* Required task
Copy the material from the line with "This screenshot has width=1241, height=720." to the line with "pos(155,112)", swapping "annotation" for "markup" and leaving all else unchanged.

* Exercise inputs
★ ★ ★ ★ ★ ★ ★
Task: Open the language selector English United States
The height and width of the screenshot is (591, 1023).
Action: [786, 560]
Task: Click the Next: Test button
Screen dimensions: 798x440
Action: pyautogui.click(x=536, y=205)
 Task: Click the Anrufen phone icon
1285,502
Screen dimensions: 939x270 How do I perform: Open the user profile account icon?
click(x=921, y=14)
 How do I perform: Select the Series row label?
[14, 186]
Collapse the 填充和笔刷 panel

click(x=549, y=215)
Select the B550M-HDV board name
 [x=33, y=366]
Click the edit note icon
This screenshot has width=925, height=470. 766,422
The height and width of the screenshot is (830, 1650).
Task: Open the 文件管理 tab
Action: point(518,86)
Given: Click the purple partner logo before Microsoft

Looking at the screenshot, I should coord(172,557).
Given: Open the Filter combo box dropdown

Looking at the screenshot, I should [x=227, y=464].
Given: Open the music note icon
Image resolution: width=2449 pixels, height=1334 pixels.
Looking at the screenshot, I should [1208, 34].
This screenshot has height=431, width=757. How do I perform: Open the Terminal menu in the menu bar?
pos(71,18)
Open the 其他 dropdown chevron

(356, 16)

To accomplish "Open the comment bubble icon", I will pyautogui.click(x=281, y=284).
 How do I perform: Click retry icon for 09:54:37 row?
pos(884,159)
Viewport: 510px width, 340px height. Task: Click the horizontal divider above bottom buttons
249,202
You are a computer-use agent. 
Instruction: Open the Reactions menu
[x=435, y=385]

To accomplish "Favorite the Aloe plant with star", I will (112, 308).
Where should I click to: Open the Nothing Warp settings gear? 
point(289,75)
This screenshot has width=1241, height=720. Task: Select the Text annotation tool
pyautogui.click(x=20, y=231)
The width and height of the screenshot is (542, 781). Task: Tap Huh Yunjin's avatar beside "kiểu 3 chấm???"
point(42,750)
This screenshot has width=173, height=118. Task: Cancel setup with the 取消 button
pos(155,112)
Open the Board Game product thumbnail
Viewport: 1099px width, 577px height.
★ ★ ★ ★ ★ ★ ★
* The result
This screenshot has width=1241, height=720. Task: Select the Text markup tool
pyautogui.click(x=20, y=231)
The width and height of the screenshot is (542, 781). Task: Tap Huh Yunjin's avatar beside "kiểu 3 chấm???"
point(42,750)
This screenshot has width=173, height=118. Task: Cancel setup with the 取消 button
pos(155,112)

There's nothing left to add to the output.